## Your objective:
Rewrite the items from the very first line through the line containing "Action: click(x=51, y=377)", with "At what coordinates should I click to accomplish" changed to "Where should I click to accomplish" and everything else left as it is.

## Excerpted data:

+ + + + +

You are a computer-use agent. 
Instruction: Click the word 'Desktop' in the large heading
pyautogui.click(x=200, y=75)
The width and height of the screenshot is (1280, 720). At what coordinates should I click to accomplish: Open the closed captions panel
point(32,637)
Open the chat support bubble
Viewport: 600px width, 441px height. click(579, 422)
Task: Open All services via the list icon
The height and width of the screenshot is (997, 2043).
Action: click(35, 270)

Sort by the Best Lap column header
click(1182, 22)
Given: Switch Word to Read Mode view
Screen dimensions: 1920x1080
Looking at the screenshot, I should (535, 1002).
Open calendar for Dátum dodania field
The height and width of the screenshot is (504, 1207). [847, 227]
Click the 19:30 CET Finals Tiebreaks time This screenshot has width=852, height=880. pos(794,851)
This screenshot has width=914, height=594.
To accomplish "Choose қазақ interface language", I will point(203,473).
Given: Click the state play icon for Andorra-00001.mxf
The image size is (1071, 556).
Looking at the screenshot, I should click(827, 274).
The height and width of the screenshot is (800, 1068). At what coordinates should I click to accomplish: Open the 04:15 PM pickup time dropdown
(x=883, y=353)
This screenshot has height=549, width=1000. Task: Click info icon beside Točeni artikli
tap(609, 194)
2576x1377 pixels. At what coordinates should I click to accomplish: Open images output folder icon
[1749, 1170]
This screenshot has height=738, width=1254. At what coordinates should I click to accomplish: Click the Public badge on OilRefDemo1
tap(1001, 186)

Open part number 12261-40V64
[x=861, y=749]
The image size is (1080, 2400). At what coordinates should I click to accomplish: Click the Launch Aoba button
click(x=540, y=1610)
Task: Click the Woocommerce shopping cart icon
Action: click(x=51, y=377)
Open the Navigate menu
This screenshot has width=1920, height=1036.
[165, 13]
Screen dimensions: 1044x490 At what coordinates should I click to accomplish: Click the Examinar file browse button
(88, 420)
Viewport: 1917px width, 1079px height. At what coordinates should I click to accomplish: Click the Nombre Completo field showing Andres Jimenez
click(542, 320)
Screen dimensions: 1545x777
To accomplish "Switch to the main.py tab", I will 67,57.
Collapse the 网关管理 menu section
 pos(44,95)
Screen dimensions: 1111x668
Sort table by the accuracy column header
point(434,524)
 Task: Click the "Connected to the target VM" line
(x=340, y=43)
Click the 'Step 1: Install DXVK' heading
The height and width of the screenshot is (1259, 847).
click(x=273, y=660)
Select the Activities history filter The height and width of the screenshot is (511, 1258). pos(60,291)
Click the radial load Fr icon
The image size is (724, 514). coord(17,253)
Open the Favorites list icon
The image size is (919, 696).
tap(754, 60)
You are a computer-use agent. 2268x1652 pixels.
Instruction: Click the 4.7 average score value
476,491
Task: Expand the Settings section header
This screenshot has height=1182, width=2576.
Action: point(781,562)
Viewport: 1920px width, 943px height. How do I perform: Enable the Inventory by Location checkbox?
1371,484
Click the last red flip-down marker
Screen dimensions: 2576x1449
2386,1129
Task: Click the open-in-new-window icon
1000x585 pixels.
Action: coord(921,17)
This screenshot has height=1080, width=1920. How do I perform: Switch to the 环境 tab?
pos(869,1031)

+ + + + +

## Finished task:
You are a computer-use agent. 
Instruction: Click the word 'Desktop' in the large heading
pyautogui.click(x=200, y=75)
The width and height of the screenshot is (1280, 720). Where should I click to accomplish: Open the closed captions panel
point(32,637)
Open the chat support bubble
Viewport: 600px width, 441px height. click(579, 422)
Task: Open All services via the list icon
The height and width of the screenshot is (997, 2043).
Action: click(35, 270)

Sort by the Best Lap column header
click(1182, 22)
Given: Switch Word to Read Mode view
Screen dimensions: 1920x1080
Looking at the screenshot, I should (535, 1002).
Open calendar for Dátum dodania field
The height and width of the screenshot is (504, 1207). [847, 227]
Click the 19:30 CET Finals Tiebreaks time This screenshot has width=852, height=880. pos(794,851)
This screenshot has width=914, height=594.
To accomplish "Choose қазақ interface language", I will point(203,473).
Given: Click the state play icon for Andorra-00001.mxf
The image size is (1071, 556).
Looking at the screenshot, I should click(827, 274).
The height and width of the screenshot is (800, 1068). Where should I click to accomplish: Open the 04:15 PM pickup time dropdown
(x=883, y=353)
This screenshot has height=549, width=1000. Task: Click info icon beside Točeni artikli
tap(609, 194)
2576x1377 pixels. Where should I click to accomplish: Open images output folder icon
[1749, 1170]
This screenshot has height=738, width=1254. Where should I click to accomplish: Click the Public badge on OilRefDemo1
tap(1001, 186)

Open part number 12261-40V64
[x=861, y=749]
The image size is (1080, 2400). Where should I click to accomplish: Click the Launch Aoba button
click(x=540, y=1610)
Task: Click the Woocommerce shopping cart icon
Action: click(x=51, y=377)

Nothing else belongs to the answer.